(PAGE EXCERPT)
--- BEGIN ---

# OHIO KPers Would Like to Meet



## Mz Molly (May 31, 2012)

Hello,

I have sent a Private Message to everyone who had the word "Ohio"in their location.

However, if you are listed as "In hiding" you would not have received this notice.

Some of us would like to have some Meet and Greet get togethers here in Ohio. Since there are at least 97 members that I know of we might have to have smaller meetings in several locations.

If you would like more information please reply to this message or send me a Private Message and I will forward the details.

Looking forward to hearing from the InHiding Ohioians.


----------



## jumbleburt (Mar 10, 2011)

I'm in Michigan, but near Ohio. If you come up with any meetings near Toledo, let me know.


----------



## Mz Molly (May 31, 2012)

Update .... we have 33 out of 98 Ohio Kpers that have returned replys to set up groups in Ohio.

We could only reach those who had Ohio listed in their location information.

Please we want as many of the Ohio people to be a part of this as we can. Let us hear from you.
Judi


----------



## clperry3208 (Jan 21, 2013)

I live in nw ohio. Near the ohio, indiana, michigan line. I dont mind driving. Knitting is my passion


----------



## clperry3208 (Jan 21, 2013)

I live in nw ohio. Near the ohio, indiana, michigan line. I dont mind driving. Knitting is my passion


----------



## TeriRains (Jan 26, 2011)

I live near Toledo and would love to meet others. What information do you need to include me?


----------



## madjac (May 16, 2011)

I'm in Albany (near Athens). No longer drive. Love to get in touch with others in my area.


----------



## lesternewton (May 24, 2012)

Sounds interesting to me. I live in Southwestern Penna. just a few miles from East Liverpool and from East Palestine in the other direction. Please keep me posted.


----------



## Kranish (Sep 5, 2012)

I'm in Akron Ohio. I didn't get a PM so add me please to keep me posted.


----------



## M1GNON (May 3, 2012)

Didn't get a PM but am definitely interested. I'm in Dayton Ohio.


----------



## pinkllamalinda (Dec 17, 2011)

I host a group of knitter/spinners called "The Spin Chicks" in the Marysville, Ohio area (about 40 miles NW of Columbus). Would love to meet others!

--- END ---

(DATA SHOWN)
--- BEGIN ---

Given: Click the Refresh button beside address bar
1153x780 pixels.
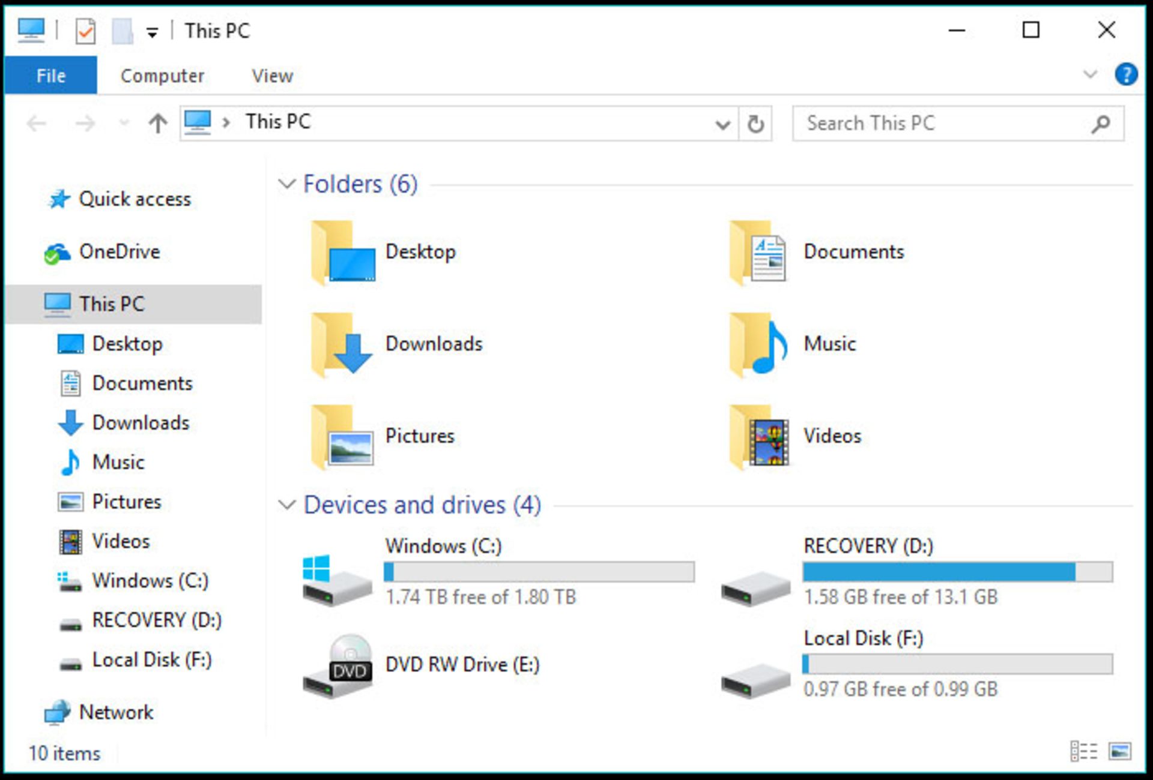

--- END ---

(TASKS TO COMPLETE)
(a) In the Ohio meetup thread, how many Ohio members had returned replies at the time of the update?
(b) Using the Ohio meetup thread, state whether each statement agrees with it. Answer yes or no, and quote the deciding words.
(i) Members listed as "In hiding" received the private message about the meetings.
(ii) The member in Albany no longer drives.
(iii) The member in Michigan asked to be told about any meetings near Toledo.
(c) Reproduce the part of the Ohio meetup thread between "Some of us would" and "forward the details.", inclusive.

(TASK-BY-TASK OUTPUTS)
(a) 33 out of 98 Ohio members had returned replies.

(b)
(i) No: "if you are listed as "In hiding" you would not have received this notice."
(ii) Yes: "No longer drive."
(iii) Yes: "If you come up with any meetings near Toledo, let me know."

(c)
Some of us would like to have some Meet and Greet get togethers here in Ohio. Since there are at least 97 members that I know of we might have to have smaller meetings in several locations.

If you would like more information please reply to this message or send me a Private Message and I will forward the details.